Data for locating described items
※
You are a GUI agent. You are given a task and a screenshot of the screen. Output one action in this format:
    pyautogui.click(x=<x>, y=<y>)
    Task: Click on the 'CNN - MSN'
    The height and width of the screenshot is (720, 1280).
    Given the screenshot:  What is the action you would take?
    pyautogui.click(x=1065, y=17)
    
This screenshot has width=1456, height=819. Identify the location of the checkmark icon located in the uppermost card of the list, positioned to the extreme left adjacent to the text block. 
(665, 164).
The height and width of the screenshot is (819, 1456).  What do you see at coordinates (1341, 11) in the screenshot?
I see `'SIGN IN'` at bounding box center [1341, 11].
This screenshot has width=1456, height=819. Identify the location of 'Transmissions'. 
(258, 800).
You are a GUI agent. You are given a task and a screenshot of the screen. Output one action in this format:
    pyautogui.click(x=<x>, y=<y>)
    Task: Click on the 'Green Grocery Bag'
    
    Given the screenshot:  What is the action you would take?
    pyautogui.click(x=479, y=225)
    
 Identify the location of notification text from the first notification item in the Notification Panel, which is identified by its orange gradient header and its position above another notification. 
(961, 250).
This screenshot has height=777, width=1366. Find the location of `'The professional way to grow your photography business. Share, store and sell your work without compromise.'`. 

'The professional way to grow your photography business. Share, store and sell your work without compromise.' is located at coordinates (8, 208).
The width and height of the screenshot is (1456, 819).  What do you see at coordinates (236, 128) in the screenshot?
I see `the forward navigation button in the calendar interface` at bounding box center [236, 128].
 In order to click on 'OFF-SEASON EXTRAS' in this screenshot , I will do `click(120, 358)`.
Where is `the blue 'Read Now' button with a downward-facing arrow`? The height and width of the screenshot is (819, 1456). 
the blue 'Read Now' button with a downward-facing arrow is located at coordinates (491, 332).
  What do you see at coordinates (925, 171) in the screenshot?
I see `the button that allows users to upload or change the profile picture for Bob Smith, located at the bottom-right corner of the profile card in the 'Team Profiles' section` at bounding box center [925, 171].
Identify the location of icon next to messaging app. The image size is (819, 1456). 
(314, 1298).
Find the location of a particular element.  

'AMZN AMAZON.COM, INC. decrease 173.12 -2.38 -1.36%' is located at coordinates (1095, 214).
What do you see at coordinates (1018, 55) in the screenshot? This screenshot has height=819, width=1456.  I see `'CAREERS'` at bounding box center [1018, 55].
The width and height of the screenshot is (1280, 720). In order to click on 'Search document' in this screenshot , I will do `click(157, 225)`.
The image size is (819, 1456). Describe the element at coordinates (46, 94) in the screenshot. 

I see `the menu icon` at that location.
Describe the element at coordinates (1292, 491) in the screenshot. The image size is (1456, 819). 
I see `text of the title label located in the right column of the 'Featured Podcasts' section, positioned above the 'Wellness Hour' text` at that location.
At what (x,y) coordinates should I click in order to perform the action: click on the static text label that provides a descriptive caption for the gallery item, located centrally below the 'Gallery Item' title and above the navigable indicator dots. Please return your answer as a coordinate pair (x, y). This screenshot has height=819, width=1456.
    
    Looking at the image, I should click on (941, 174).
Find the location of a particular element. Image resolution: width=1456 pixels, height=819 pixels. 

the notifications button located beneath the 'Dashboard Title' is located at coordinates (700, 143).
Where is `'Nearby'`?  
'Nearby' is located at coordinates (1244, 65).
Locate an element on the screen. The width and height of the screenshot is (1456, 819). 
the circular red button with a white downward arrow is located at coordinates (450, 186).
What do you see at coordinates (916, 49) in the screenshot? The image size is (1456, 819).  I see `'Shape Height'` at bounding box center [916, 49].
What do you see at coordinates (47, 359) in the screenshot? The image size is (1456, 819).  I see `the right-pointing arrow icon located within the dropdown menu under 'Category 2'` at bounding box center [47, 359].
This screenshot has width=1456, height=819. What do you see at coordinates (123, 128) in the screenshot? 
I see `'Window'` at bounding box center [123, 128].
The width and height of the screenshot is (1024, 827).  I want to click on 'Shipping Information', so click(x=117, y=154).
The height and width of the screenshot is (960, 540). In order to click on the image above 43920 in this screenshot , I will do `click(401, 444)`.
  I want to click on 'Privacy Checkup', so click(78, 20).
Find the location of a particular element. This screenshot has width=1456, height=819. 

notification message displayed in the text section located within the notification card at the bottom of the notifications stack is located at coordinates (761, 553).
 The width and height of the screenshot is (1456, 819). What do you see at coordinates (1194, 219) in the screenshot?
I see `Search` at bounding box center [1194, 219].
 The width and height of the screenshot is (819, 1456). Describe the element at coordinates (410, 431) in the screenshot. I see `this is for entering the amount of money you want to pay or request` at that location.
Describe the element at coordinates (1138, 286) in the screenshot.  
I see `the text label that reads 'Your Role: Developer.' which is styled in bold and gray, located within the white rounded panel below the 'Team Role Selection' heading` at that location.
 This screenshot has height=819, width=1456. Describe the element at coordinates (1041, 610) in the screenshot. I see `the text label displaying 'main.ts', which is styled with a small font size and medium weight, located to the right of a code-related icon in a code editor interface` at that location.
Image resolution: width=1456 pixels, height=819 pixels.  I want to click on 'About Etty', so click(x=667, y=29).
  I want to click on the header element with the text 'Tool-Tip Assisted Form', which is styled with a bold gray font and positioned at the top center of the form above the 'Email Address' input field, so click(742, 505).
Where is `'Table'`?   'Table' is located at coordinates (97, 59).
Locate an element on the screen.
※
**What the task asks**
Copy all of the data above line for line, with no changes.

**Worked answer**
You are a GUI agent. You are given a task and a screenshot of the screen. Output one action in this format:
    pyautogui.click(x=<x>, y=<y>)
    Task: Click on the 'CNN - MSN'
    The height and width of the screenshot is (720, 1280).
    Given the screenshot:  What is the action you would take?
    pyautogui.click(x=1065, y=17)
    
This screenshot has width=1456, height=819. Identify the location of the checkmark icon located in the uppermost card of the list, positioned to the extreme left adjacent to the text block. 
(665, 164).
The height and width of the screenshot is (819, 1456).  What do you see at coordinates (1341, 11) in the screenshot?
I see `'SIGN IN'` at bounding box center [1341, 11].
This screenshot has width=1456, height=819. Identify the location of 'Transmissions'. 
(258, 800).
You are a GUI agent. You are given a task and a screenshot of the screen. Output one action in this format:
    pyautogui.click(x=<x>, y=<y>)
    Task: Click on the 'Green Grocery Bag'
    
    Given the screenshot:  What is the action you would take?
    pyautogui.click(x=479, y=225)
    
 Identify the location of notification text from the first notification item in the Notification Panel, which is identified by its orange gradient header and its position above another notification. 
(961, 250).
This screenshot has height=777, width=1366. Find the location of `'The professional way to grow your photography business. Share, store and sell your work without compromise.'`. 

'The professional way to grow your photography business. Share, store and sell your work without compromise.' is located at coordinates (8, 208).
The width and height of the screenshot is (1456, 819).  What do you see at coordinates (236, 128) in the screenshot?
I see `the forward navigation button in the calendar interface` at bounding box center [236, 128].
 In order to click on 'OFF-SEASON EXTRAS' in this screenshot , I will do `click(120, 358)`.
Where is `the blue 'Read Now' button with a downward-facing arrow`? The height and width of the screenshot is (819, 1456). 
the blue 'Read Now' button with a downward-facing arrow is located at coordinates (491, 332).
  What do you see at coordinates (925, 171) in the screenshot?
I see `the button that allows users to upload or change the profile picture for Bob Smith, located at the bottom-right corner of the profile card in the 'Team Profiles' section` at bounding box center [925, 171].
Identify the location of icon next to messaging app. The image size is (819, 1456). 
(314, 1298).
Find the location of a particular element.  

'AMZN AMAZON.COM, INC. decrease 173.12 -2.38 -1.36%' is located at coordinates (1095, 214).
What do you see at coordinates (1018, 55) in the screenshot? This screenshot has height=819, width=1456.  I see `'CAREERS'` at bounding box center [1018, 55].
The width and height of the screenshot is (1280, 720). In order to click on 'Search document' in this screenshot , I will do `click(157, 225)`.
The image size is (819, 1456). Describe the element at coordinates (46, 94) in the screenshot. 

I see `the menu icon` at that location.
Describe the element at coordinates (1292, 491) in the screenshot. The image size is (1456, 819). 
I see `text of the title label located in the right column of the 'Featured Podcasts' section, positioned above the 'Wellness Hour' text` at that location.
At what (x,y) coordinates should I click in order to perform the action: click on the static text label that provides a descriptive caption for the gallery item, located centrally below the 'Gallery Item' title and above the navigable indicator dots. Please return your answer as a coordinate pair (x, y). This screenshot has height=819, width=1456.
    
    Looking at the image, I should click on (941, 174).
Find the location of a particular element. Image resolution: width=1456 pixels, height=819 pixels. 

the notifications button located beneath the 'Dashboard Title' is located at coordinates (700, 143).
Where is `'Nearby'`?  
'Nearby' is located at coordinates (1244, 65).
Locate an element on the screen. The width and height of the screenshot is (1456, 819). 
the circular red button with a white downward arrow is located at coordinates (450, 186).
What do you see at coordinates (916, 49) in the screenshot? The image size is (1456, 819).  I see `'Shape Height'` at bounding box center [916, 49].
What do you see at coordinates (47, 359) in the screenshot? The image size is (1456, 819).  I see `the right-pointing arrow icon located within the dropdown menu under 'Category 2'` at bounding box center [47, 359].
This screenshot has width=1456, height=819. What do you see at coordinates (123, 128) in the screenshot? 
I see `'Window'` at bounding box center [123, 128].
The width and height of the screenshot is (1024, 827).  I want to click on 'Shipping Information', so click(x=117, y=154).
The height and width of the screenshot is (960, 540). In order to click on the image above 43920 in this screenshot , I will do `click(401, 444)`.
  I want to click on 'Privacy Checkup', so click(78, 20).
Find the location of a particular element. This screenshot has width=1456, height=819. 

notification message displayed in the text section located within the notification card at the bottom of the notifications stack is located at coordinates (761, 553).
 The width and height of the screenshot is (1456, 819). What do you see at coordinates (1194, 219) in the screenshot?
I see `Search` at bounding box center [1194, 219].
 The width and height of the screenshot is (819, 1456). Describe the element at coordinates (410, 431) in the screenshot. I see `this is for entering the amount of money you want to pay or request` at that location.
Describe the element at coordinates (1138, 286) in the screenshot.  
I see `the text label that reads 'Your Role: Developer.' which is styled in bold and gray, located within the white rounded panel below the 'Team Role Selection' heading` at that location.
 This screenshot has height=819, width=1456. Describe the element at coordinates (1041, 610) in the screenshot. I see `the text label displaying 'main.ts', which is styled with a small font size and medium weight, located to the right of a code-related icon in a code editor interface` at that location.
Image resolution: width=1456 pixels, height=819 pixels.  I want to click on 'About Etty', so click(x=667, y=29).
  I want to click on the header element with the text 'Tool-Tip Assisted Form', which is styled with a bold gray font and positioned at the top center of the form above the 'Email Address' input field, so click(742, 505).
Where is `'Table'`?   'Table' is located at coordinates (97, 59).
Locate an element on the screen.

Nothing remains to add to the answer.